Having a permanent address in a small village means that old friends always know where to find you. Facebook is not necessary. Yesterday someone showed up on our doorstep who we had literally not heard from since he stayed with us in 1989.  At the time he was with us for several months. This time he plans to stay until January.

C., now 78, spent most of his life on the road. His journeys took him to every continent. He would plan his year around the seasons of grape picking or hop picking, earning just enough at one temporary job or another to enable him to move to the next destination.

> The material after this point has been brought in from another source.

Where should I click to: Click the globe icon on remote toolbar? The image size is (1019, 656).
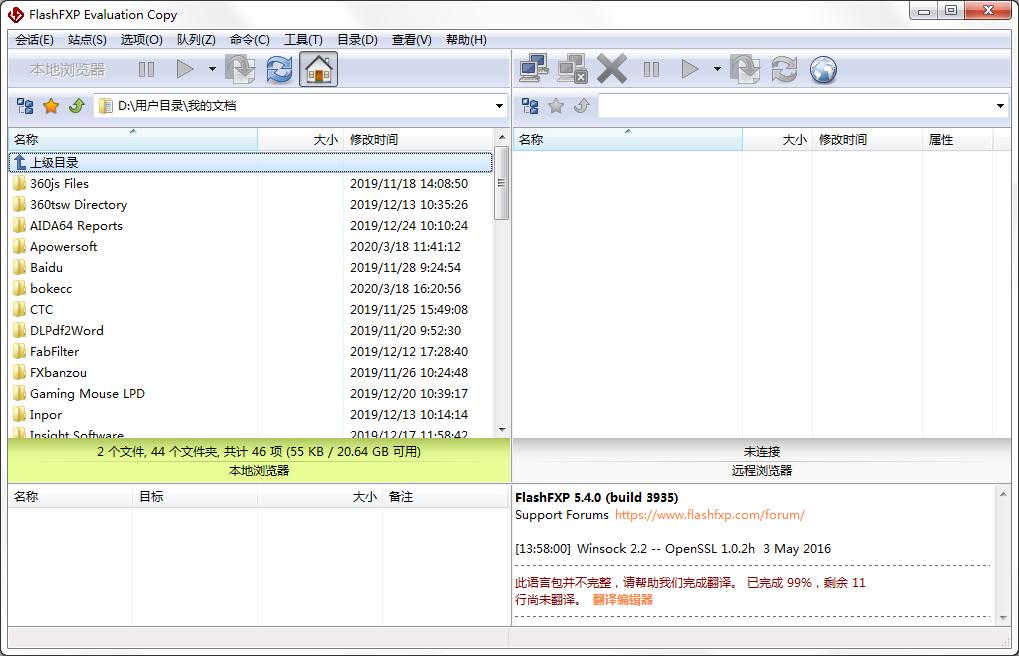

Nowadays he lives alone in a flat in northern England; grows his own vegetables, buys his clothes from charities and his books from used bookshops; doesn't own a telephone, a TV, or a computer;  doesn't bother with heating. A modest pension and government rent-subsidy permit him to live in luxury. And, although he claims to have given up travel, he still gets away three or four times a year, mostly to continental Europe.

It takes a certain quality of character to live like C. He isn't easy-going, but abides by strict principles. He is disturbed by things that normal people don't even notice. When he was here last time, distant traffic sounds from the highway four kilometers away disturbed his sleep.  He's uppity and easily distressed. He talks to every stranger, makes friends easily, but retains an aloofness. He lives like a vagabond, but exudes the aura of a man of culture and old-world values.

At 78, he's a little thicker around the waste, and just slightly stooped. But overall, the years have been kind to him. He continues to exercise three times a day: a regimen that includes eye exercises to preserve his vision. He goes for long walks; eats well, but still has that fondness for wine.

Someday he'll settle down permanently, beguiling younger people with tales of his adventures. Or perhaps he will slip a ring on his finger for one last time, and vanish.